### Task to complete
Copy out all lines from the entries below in which "Setup" occurs.

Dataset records

----

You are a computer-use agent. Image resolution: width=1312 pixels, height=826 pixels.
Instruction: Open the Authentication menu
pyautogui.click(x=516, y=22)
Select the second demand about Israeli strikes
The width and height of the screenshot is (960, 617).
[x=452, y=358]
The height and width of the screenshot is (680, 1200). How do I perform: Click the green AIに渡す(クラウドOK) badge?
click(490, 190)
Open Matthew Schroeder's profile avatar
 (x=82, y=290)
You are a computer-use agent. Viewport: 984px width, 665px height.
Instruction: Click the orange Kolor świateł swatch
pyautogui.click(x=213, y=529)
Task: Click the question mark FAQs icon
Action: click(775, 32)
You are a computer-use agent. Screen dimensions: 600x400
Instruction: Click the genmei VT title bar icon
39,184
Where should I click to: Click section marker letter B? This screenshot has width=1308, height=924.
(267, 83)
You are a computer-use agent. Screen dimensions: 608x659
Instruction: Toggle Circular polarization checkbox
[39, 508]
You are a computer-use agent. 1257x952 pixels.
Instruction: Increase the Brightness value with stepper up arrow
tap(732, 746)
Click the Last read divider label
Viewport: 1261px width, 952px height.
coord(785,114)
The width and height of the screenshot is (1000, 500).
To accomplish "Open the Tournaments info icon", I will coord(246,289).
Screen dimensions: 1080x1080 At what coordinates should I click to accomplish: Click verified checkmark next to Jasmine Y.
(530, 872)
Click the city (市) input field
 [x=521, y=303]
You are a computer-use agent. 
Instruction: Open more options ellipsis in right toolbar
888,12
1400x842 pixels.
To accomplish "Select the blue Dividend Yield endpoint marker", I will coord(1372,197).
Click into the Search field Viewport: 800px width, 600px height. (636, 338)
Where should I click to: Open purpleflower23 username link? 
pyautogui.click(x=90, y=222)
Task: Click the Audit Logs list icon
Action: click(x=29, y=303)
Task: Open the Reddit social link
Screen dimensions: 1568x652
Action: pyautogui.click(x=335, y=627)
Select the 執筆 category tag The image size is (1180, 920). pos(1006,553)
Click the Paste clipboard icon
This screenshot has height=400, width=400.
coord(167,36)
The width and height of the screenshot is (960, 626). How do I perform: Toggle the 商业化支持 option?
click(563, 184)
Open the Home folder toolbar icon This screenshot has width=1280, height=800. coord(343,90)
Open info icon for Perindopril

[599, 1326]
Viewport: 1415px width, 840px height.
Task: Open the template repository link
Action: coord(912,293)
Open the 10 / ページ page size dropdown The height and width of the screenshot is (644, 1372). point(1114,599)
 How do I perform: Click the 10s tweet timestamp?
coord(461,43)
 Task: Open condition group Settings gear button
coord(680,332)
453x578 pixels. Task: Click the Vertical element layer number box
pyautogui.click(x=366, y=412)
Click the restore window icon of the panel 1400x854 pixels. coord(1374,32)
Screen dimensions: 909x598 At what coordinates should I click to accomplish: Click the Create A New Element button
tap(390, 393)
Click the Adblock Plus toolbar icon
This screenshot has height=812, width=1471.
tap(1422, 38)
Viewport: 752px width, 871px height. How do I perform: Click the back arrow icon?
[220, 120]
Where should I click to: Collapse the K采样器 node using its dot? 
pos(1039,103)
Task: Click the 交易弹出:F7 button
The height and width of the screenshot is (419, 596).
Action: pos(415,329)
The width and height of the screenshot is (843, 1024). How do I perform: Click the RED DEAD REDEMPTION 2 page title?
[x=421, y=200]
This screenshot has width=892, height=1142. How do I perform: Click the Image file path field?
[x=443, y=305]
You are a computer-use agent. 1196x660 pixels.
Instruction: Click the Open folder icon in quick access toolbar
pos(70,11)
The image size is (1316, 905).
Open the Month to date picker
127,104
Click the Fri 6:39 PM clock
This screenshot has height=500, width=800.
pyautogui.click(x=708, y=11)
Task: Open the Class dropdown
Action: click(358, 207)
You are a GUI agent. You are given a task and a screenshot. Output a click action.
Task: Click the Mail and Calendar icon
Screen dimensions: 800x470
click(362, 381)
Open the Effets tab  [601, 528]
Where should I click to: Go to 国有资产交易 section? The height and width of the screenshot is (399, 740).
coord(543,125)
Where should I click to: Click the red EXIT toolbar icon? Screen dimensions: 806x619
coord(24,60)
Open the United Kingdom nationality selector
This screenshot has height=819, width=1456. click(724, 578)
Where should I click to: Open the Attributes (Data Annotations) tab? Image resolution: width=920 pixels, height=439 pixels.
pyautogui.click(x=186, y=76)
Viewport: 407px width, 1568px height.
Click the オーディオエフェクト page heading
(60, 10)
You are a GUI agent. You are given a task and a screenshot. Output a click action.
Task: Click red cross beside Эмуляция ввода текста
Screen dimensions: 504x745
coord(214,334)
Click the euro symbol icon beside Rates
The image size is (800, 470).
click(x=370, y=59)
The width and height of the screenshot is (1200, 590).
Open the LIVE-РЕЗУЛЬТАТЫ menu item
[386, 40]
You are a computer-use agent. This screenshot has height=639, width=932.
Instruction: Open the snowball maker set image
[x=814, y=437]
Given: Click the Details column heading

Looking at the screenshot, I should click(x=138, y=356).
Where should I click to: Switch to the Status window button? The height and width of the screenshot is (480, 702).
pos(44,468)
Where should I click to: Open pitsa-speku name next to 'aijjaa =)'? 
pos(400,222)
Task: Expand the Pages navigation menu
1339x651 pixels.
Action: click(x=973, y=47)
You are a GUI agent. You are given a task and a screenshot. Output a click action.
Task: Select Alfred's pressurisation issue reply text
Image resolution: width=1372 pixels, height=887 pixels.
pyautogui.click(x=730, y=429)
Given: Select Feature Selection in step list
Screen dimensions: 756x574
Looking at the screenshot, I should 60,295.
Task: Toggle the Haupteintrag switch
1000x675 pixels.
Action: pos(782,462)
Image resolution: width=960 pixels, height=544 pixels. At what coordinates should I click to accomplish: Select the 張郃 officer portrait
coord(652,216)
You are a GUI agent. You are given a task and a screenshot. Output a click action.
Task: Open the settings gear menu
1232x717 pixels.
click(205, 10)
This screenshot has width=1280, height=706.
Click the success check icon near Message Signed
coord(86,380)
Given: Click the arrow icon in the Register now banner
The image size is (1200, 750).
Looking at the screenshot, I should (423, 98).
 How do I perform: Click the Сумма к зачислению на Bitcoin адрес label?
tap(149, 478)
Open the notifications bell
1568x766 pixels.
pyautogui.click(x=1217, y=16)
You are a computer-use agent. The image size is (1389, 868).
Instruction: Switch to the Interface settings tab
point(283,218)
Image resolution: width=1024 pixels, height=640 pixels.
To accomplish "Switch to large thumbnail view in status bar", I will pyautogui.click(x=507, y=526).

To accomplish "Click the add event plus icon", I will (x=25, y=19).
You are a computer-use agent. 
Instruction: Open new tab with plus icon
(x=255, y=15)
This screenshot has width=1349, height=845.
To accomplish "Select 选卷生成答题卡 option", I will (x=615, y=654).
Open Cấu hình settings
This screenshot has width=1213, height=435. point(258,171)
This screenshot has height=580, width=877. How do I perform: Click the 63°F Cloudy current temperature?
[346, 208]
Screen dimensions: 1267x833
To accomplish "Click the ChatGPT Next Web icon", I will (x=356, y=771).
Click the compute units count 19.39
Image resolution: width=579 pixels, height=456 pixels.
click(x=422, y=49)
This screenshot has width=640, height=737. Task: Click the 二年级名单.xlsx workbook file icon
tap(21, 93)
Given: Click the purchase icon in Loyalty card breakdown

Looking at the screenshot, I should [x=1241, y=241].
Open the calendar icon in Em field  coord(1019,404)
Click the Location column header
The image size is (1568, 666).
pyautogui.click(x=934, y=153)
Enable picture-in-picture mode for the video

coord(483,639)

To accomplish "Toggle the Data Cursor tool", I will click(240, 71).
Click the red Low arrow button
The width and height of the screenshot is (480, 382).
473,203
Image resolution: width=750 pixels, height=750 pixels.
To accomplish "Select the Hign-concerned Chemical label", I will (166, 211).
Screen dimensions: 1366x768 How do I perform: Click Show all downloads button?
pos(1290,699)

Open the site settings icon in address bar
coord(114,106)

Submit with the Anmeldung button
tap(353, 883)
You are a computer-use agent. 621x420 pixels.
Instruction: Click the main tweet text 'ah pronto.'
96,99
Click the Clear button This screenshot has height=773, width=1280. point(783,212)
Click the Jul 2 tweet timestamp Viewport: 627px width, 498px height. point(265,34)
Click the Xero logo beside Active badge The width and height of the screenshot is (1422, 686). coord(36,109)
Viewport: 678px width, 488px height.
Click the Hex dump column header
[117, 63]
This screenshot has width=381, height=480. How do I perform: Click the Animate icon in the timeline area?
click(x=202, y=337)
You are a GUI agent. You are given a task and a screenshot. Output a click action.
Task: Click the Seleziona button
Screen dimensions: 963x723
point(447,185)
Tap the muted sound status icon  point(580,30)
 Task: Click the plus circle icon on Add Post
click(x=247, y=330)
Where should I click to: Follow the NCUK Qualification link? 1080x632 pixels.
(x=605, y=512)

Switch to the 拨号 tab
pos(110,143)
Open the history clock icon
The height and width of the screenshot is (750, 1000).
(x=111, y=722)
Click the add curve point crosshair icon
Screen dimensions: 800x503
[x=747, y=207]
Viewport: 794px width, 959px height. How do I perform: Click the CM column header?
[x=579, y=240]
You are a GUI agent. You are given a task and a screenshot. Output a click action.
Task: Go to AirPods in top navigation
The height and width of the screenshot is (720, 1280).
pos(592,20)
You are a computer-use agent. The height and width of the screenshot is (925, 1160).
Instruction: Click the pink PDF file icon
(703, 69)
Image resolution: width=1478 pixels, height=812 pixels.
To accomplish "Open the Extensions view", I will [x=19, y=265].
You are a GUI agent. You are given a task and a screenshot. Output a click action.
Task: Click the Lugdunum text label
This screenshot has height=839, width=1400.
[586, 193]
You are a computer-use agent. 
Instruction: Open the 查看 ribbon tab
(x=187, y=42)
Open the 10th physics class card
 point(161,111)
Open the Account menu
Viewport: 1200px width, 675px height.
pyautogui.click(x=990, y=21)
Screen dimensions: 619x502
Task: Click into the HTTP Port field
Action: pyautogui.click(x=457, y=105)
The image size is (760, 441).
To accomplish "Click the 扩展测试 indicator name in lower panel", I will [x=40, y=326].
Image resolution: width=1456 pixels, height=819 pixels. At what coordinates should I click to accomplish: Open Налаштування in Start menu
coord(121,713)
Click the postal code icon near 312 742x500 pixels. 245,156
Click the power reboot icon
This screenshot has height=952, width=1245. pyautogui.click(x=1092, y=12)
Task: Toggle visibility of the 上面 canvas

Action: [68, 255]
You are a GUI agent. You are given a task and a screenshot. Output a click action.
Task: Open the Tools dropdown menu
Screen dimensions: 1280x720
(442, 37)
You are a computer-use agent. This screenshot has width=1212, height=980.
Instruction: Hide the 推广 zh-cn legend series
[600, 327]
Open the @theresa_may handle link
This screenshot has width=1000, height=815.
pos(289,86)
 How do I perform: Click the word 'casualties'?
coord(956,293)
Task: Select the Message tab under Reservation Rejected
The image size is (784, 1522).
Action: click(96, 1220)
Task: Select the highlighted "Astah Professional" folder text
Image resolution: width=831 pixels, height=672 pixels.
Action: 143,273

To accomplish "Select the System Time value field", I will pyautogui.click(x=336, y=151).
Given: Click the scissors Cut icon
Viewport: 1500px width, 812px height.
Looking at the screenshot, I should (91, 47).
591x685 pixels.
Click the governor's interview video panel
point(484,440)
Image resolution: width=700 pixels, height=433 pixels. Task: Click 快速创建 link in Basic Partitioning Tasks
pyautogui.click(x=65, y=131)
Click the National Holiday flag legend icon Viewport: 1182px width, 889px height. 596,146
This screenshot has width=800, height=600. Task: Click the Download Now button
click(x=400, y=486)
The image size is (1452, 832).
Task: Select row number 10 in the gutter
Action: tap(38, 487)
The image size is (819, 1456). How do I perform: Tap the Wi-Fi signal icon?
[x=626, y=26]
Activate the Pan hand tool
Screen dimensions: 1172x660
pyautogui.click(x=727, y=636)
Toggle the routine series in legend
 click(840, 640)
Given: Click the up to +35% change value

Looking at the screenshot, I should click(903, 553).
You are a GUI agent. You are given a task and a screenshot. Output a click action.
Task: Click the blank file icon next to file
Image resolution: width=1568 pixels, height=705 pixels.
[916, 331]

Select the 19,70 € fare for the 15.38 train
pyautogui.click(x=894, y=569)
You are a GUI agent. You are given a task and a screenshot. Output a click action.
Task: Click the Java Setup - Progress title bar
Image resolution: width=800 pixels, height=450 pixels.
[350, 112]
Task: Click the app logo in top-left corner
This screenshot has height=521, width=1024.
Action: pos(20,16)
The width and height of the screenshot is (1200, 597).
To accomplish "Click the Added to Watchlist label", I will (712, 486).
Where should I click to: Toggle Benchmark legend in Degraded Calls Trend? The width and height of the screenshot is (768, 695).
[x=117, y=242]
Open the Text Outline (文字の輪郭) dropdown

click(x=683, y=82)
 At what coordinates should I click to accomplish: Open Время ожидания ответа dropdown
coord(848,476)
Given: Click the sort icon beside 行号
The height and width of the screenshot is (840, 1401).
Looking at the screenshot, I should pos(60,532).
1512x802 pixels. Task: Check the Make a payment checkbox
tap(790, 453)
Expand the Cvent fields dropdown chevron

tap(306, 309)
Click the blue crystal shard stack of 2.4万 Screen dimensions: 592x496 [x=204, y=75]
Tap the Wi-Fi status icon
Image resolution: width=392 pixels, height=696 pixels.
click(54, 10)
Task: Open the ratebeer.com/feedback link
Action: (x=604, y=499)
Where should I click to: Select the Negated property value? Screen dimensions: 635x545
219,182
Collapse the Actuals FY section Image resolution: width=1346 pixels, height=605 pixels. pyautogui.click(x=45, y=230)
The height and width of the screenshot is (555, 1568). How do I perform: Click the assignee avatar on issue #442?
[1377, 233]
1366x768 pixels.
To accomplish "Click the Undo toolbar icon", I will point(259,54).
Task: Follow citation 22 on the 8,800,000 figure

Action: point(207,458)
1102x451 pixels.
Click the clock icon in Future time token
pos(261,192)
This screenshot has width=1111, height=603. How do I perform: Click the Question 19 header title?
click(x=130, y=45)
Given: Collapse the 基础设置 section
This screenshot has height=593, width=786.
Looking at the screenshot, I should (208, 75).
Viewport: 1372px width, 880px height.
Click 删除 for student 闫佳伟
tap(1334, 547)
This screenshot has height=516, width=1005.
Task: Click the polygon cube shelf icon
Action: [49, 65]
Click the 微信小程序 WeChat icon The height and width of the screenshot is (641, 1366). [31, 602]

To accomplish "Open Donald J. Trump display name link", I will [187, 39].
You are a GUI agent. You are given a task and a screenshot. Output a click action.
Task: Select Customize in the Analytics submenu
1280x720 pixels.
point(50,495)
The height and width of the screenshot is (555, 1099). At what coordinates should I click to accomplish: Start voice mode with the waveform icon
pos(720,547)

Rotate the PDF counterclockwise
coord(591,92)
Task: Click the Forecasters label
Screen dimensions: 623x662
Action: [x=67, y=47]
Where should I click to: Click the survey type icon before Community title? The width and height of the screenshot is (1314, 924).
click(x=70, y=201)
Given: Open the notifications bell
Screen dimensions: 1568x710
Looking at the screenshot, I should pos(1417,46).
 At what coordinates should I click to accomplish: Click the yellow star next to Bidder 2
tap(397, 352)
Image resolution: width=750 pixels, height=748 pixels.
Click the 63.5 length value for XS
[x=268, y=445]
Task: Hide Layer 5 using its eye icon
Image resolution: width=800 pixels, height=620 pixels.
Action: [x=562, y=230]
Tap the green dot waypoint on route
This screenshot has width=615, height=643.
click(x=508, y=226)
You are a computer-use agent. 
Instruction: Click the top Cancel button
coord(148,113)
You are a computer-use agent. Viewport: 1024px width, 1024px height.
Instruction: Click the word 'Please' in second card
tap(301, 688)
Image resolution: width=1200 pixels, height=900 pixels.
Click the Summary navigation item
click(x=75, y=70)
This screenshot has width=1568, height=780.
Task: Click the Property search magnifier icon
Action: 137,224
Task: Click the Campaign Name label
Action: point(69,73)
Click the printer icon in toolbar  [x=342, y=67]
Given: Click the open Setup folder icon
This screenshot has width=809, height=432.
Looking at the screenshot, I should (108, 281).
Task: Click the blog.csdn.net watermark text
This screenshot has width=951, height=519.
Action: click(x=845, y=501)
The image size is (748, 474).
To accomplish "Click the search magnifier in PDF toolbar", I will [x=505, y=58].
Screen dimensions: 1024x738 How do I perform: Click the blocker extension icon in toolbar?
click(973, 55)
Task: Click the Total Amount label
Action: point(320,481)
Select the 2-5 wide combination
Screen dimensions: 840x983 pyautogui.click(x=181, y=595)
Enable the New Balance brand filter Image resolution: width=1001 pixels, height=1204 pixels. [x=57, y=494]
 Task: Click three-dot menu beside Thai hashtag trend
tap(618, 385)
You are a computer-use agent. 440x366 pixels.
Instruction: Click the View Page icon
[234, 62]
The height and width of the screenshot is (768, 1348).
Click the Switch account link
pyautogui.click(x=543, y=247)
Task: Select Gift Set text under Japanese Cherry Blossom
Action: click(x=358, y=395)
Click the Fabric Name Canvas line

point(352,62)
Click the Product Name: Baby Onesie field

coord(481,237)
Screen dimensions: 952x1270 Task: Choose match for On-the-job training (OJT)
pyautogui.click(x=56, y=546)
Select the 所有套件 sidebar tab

----

### Solution to this exercise
Task: Click the Java Setup - Progress title bar
Given: Click the open Setup folder icon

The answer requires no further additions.